Advertisement

Opinion: Mazda’s rotary range extender is a silly idea

Opinion: Mazda’s rotary range extender is a silly idea



Sorry, Joel. I know you’re excited about Mazda bringing back the rotary engine as a range extender for the MX-30. I would be too if it were 8-10 years ago. But now (and probably even back then), the Mazda rotary range extender is a silly idea.

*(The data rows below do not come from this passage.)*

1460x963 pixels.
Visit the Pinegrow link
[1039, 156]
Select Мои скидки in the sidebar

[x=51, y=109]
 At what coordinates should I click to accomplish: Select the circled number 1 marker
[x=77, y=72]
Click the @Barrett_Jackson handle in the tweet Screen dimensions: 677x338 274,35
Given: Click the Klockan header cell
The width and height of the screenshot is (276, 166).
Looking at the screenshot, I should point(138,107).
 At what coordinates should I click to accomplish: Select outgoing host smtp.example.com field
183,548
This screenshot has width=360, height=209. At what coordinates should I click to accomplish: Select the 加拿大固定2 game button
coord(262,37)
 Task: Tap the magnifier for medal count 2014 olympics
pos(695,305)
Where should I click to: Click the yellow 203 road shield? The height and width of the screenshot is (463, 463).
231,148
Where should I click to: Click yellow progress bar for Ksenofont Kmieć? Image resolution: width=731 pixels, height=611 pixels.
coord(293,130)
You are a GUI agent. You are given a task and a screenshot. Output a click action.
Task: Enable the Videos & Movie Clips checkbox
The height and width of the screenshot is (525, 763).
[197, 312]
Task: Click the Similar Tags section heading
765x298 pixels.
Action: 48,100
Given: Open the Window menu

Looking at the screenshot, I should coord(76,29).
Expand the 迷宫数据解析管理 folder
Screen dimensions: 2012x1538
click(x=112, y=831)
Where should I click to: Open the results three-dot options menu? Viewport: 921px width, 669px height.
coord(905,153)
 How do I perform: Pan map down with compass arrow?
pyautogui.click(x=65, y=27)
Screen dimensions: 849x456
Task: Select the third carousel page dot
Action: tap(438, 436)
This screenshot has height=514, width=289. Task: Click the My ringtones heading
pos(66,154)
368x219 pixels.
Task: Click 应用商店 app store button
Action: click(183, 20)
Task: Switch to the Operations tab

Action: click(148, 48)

We’re waiting for Mazda to reveal its rotary-range-extended MX-30 this week in Brussels, and it’s been a long time coming. As Mazda said back in 2021, “This technology is being engineered for nearly silent operation and will replenish the battery rather than drive the wheels. As a result, the MX-30 will always drive like the engaging EV that it is, but with freedom to charge from the wall or on the go.” Despite the adulatory PR speak, that doesn’t sound all that great for a few reasons, and not just because of the dubious market prospects of range extenders these days.

Range extenders might still serve a purpose for a little while. More range-extended EVs would probably have better served the public than the numerous plug-in hybrids with minimal electric range that we got instead, especially prior to the longer-range BEVs available now. REx systems are a last resort for ameliorating range anxiety, largely for owners who don’t live where public charging infrastructure is built out. And if charging providers keep failing as hard as they do, extenders might still find meaning in a vast, drivable country like the U.S., but that window of opportunity is closing, if it hasn't already, as battery costs and charging infrastructure improves.